[<prev] [next>] [<thread-prev] [thread-next>] [day] [month] [year] [list]
Message-ID: <CAEf4Bzboqf+1KUZCb2fBnLZUkzi5X4zOk+wy72eTu3VLB+z7RQ@mail.gmail.com>
Date: Mon, 17 Nov 2025 10:42:15 -0800
From: Andrii Nakryiko <andrii.nakryiko@...il.com>
To: Shaurya Rane <ssrane_b23@...vjti.ac.in>
Cc: Matthew Wilcox <willy@...radead.org>, akpm@...ux-foundation.org, shakeel.butt@...ux.dev,
eddyz87@...il.com, andrii@...nel.org, ast@...nel.org,
linux-fsdevel@...r.kernel.org, linux-mm@...ck.org,
linux-kernel@...r.kernel.org, linux-kernel-mentees@...ts.linux.dev,
skhan@...uxfoundation.org, david.hunter.linux@...il.com, khalid@...nel.org,
syzbot+09b7d050e4806540153d@...kaller.appspotmail.com,
bpf <bpf@...r.kernel.org>
Subject: Re: [PATCH] mm/filemap: fix NULL pointer dereference in do_read_cache_folio()
+ bpf@
On Mon, Nov 17, 2025 at 6:10 AM Shaurya Rane <ssrane_b23@...vjti.ac.in> wrote:
>
> On Sun, Nov 16, 2025 at 10:32:12PM +0000, Matthew Wilcox wrote:
> > First, some process things ;-)
> >
> > 1. Thank you for working on this. Andrii has been ignoring it since
> > August, which is bad. So thank you for picking it up.

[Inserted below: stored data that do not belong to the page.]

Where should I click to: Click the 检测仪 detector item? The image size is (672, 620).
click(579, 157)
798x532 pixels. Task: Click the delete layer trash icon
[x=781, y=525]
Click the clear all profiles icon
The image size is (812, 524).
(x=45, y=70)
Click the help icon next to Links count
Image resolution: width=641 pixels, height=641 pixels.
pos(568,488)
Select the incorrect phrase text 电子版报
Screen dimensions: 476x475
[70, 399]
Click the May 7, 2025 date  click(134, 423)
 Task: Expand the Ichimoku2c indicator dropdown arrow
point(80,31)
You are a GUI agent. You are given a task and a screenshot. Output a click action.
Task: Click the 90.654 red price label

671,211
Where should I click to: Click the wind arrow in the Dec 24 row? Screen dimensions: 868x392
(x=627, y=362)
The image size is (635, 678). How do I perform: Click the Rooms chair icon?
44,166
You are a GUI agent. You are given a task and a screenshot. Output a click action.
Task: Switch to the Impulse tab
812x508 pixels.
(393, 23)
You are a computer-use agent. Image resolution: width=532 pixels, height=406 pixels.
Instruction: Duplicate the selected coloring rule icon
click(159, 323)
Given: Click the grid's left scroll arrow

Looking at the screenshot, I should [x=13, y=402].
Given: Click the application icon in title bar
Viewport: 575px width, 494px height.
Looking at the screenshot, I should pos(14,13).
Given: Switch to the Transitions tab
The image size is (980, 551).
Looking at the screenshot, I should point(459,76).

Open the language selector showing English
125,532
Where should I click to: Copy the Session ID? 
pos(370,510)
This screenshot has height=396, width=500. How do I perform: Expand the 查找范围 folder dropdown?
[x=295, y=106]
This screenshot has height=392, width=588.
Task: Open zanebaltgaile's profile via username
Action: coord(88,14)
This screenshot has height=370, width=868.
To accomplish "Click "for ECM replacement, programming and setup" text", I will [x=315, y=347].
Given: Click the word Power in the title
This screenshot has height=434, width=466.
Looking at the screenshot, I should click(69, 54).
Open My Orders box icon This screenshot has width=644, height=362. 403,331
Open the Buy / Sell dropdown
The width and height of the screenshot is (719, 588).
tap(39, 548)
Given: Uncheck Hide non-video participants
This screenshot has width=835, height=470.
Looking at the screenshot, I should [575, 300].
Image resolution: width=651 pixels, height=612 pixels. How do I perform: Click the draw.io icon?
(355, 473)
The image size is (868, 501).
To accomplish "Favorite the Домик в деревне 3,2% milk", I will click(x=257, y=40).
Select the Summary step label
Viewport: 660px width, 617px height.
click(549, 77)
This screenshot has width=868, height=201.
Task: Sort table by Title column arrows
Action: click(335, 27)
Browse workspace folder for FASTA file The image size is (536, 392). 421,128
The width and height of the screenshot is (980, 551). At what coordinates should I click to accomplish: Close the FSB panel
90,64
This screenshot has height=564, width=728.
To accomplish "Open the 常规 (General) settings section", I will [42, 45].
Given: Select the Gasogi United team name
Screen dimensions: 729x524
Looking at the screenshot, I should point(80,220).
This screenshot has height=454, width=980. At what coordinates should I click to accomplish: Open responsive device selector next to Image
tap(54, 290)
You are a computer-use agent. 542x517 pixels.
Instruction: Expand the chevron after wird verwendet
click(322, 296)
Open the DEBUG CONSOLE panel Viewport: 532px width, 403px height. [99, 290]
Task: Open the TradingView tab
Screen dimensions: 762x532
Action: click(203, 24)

It is bad, I'm sorry for this. I was surprised to read this, though,
as I was not aware of any bug related to build ID parsing code, so I
went looking at syzbot history of the issue. August timeframe you are
referring to implies those "Monthly fs report" emails, which
unfortunately I didn't receive as I'm not subscribed to linux-fsdevel,
but I do see that there was earlier report back in April, which I did
get in my inbox, apparently. So I'm sorry again for dropping the ball.
Please feel free to ping me or BPF mailing list next time when you see
something not being addressed in a timely manner.
> >
> > 2. Sending a v2 while we're having a discussion is generally a bad idea.
> > It's fine to send a patch as a reply, but going as far as a v2 isn't
> > necessary. If conversation has died down, then a v2 is definitely
> > warranted, but you and I are still having a discussion ;-)
> >
> > 3. When you do send a v2 (or, now that you've sent a v2, send a v3),
> > do it as a new thread rather then in reply to the v1 thread. That plays
> > better with the tooling we have like b4 which will pull in all patches
> > in a thread.
> >
> Apologies for the process errors regarding the v2 submission. I appreciate the guidance on the workflow and threading; I will ensure the next version is sent as a clean, new thread once we have agreed on the technical solution.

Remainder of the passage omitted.